▸ **The request**
Retype, with no changes, the part of the entries that opens with the line containing "This screenshot has height=735, width=1568." and closes with the line containing "Looking at the screenshot, I should click(41, 284).", both lines included.

▸ **Entries on finding words and elements**

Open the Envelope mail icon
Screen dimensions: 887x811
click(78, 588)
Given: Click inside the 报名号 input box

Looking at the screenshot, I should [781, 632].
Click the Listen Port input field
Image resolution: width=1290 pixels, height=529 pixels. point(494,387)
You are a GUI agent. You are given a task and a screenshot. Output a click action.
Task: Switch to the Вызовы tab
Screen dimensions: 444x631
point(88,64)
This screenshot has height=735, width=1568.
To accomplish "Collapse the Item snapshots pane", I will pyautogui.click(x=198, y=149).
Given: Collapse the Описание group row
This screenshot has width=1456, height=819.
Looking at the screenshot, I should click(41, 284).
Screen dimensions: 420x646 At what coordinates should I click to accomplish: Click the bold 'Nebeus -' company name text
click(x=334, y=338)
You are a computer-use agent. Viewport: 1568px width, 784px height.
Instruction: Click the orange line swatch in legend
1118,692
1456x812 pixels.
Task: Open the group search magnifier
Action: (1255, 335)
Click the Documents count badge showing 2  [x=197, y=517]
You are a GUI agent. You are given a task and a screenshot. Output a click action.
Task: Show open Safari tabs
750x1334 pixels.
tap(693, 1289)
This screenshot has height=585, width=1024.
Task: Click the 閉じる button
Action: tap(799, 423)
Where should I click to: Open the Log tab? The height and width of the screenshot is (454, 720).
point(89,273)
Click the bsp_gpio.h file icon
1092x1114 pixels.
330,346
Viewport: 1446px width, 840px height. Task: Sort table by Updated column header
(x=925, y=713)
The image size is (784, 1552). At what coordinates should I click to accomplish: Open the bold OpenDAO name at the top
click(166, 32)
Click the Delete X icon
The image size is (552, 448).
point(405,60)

▸ **Solution to this exercise**
This screenshot has height=735, width=1568.
To accomplish "Collapse the Item snapshots pane", I will pyautogui.click(x=198, y=149).
Given: Collapse the Описание group row
This screenshot has width=1456, height=819.
Looking at the screenshot, I should click(41, 284).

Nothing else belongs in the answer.